Fast forward a few months. We’ve hired an outside sales manager who implemented a sales compatibility testing program and uses the same interview questions and process for all new candidates (no more of my “he’s a swell guy!” hiring methodology). Early results are looking good, and we have a set of objective criteria to use in our evaluations of candidates. Since we resolved not to make any more $100k mistakes, we’re getting used to folding most of the hands that we’re dealt at the phone screening stage.

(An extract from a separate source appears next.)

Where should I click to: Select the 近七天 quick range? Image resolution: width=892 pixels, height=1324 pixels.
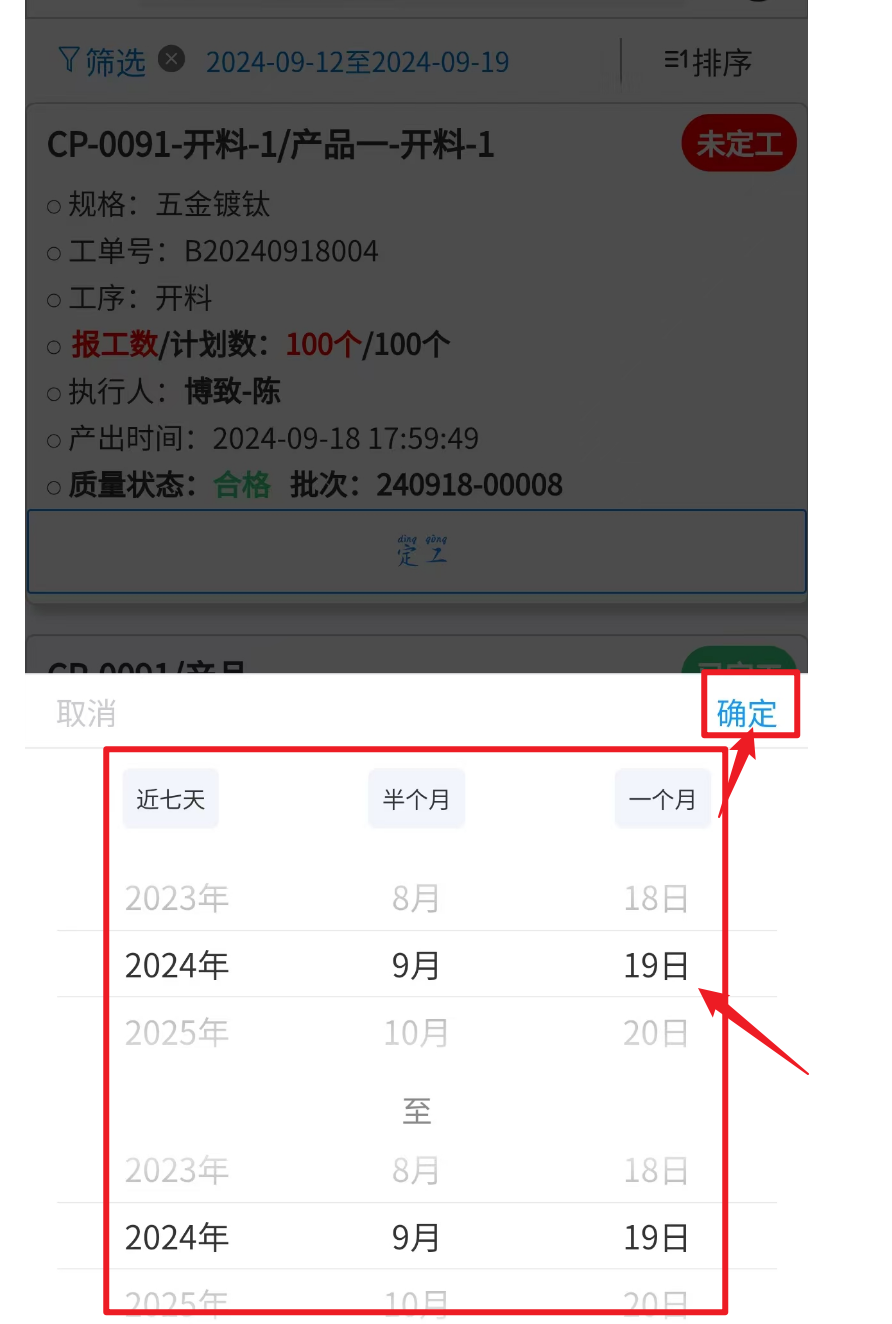click(171, 799)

Everywhere I turn I’m faced with the results of good and bad hiring decisions. Even my kid’s summer camp stands out. Each and every counselor greeted me with a smile and asked me if I needed anything. Every last one of them. Across a staff of 15, that’s not coincidental, easy to implement, or sustain without a good mix of hiring right and fantastic culture. The camp director told me he interviews 80 candidates for 15 counselor slots. Do we have the same hiring strictures or do we hire candidates out of necessity and deal with the consequences later? Too many of our hiring with sales and installation comes during times of overload and we unwittingly overlook pitfalls we would’ve caught in a down cycle. By engaging our hiring lifecycle the same no matter what the business climate, we remove the emotional urge to hire poorly (at least that’s the idea in a perfect world!).

Are you making $100k mistakes or sleeping well at night with fantastic hires?

Stay frosty and see you in the field.